Coupled CPD-Aided Tensor Train Decomposition for 2D-DOD and 2D-DOA Estimation in Bistatic MIMO Radar
Qianpeng Xie, Fangqing Wen, Xianpeng Wang, Zhanling Wang, Chau Yuen
Abstract
Conventional CANDECOMP/PARAFAC decomposition (CPD) and Tucker decomposition (TD) have been extensively used in bistatic multiple-input multiple-output (MIMO) radars for angle estimation. However, their specific decomposition methods can cause the loss of crucial information within a high-dimensional tensor, which requires improvements in estimation accuracy. To address this limitation, this study proposes an algorithm based on tensor train decomposition (TTD) to jointly estimate the two-dimensional direction-of-departure (2D-DOD) and two-dimensional direction-of-arrival (2D-DOA) values in bistatic MIMO radars with a uniform planar array geometry.

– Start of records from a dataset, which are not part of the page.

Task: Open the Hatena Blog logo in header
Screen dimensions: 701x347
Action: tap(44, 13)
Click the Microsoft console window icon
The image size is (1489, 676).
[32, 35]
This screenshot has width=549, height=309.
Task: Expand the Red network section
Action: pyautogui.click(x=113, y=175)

First, a self-correlation tensor model is developed and reshaped into a low-rank four-dimensional (4D) coarray tensor with Vandermonde factors. Then, the tensor-train singular value decomposition (TT-SVD) method is employed to decompose this 4D coarray tensor into a head matrix, a tail matrix, and two third-order TT-core tensors. Furthermore, to mitigate the propagation of estimation errors across different Vandermonde factor matrices, this study designs an innovative coupled CPD model by integrating all inverse lateral slices of the second third-order TT-core tensor. In addition, the iterative least squares algorithm is employed to realize the coupled CPD, yielding three change-of-basis matrices and two Vandermonde factor matrices with trivial ambiguities. Finally, accurate automatic coupling of the 2D-DOD and 2D-DOA estimations is achieved, confirming that the estimated Vandermonde factor matrices have identical column permutations. The simulation results demonstrate that the estimation accuracy of the proposed algorithm is higher than that of the existing tensor decomposition algorithms.